====== Supplied material ======

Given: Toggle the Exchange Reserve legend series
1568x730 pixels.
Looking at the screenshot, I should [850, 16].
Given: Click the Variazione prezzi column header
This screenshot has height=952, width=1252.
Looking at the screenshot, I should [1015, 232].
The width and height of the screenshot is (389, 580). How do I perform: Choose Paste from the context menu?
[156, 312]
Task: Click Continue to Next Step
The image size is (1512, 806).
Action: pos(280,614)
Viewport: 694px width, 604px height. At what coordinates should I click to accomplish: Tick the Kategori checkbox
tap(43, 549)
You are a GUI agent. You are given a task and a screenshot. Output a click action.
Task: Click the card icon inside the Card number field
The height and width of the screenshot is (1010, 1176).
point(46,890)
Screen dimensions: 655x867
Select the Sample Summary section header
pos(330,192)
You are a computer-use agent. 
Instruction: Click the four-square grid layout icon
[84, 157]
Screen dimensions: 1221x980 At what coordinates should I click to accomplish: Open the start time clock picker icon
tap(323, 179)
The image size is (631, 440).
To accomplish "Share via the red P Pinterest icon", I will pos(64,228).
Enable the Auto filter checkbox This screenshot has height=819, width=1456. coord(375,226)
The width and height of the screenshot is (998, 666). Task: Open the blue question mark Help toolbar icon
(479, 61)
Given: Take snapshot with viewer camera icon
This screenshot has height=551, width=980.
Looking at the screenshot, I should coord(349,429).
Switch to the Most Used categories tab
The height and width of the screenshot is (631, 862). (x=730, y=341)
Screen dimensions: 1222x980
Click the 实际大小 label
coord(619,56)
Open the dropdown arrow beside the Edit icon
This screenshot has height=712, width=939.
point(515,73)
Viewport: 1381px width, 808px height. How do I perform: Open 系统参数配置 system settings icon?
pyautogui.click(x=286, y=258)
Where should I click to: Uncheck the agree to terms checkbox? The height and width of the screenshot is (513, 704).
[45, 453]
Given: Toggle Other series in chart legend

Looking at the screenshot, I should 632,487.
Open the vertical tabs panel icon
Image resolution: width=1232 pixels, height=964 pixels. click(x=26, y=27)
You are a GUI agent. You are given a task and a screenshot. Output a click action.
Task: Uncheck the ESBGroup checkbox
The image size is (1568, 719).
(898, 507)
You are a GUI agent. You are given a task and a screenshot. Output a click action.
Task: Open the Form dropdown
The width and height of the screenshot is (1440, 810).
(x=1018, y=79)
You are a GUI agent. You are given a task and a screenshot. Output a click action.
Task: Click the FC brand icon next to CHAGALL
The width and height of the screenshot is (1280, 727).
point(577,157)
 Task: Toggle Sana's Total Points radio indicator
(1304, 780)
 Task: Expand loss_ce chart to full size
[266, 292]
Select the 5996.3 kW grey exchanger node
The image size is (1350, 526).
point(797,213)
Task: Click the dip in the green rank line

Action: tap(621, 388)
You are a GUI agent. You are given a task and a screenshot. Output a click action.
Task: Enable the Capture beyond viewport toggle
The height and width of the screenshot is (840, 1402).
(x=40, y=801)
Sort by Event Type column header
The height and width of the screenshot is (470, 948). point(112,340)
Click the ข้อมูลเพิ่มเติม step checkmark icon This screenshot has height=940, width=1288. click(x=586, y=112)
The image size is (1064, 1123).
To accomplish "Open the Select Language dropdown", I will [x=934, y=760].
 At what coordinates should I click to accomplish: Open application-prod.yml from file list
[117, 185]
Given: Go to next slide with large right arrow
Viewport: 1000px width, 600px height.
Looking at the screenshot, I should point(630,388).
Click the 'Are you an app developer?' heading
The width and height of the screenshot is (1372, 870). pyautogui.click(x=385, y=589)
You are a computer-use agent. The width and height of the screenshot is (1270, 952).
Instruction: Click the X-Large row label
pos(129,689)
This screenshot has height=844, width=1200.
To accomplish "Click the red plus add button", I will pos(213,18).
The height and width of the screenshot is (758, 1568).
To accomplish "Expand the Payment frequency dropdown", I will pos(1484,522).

======

→ Exercise task
Can you output the stored entries as a two-column CSV with the headers input and output? Start with the line that contains "This screenshot has height=844, width=1200." and continue through the last line, with one row for each input and its answer, each value in a single quoted field and line breaks replaced by spaces.

→ Expected answer
input,output
"This screenshot has height=844, width=1200. To accomplish ""Click the red plus add button"",","I will pos(213,18)."
"The height and width of the screenshot is (758, 1568). To accomplish ""Expand the Payment frequency dropdown"",","I will pos(1484,522)."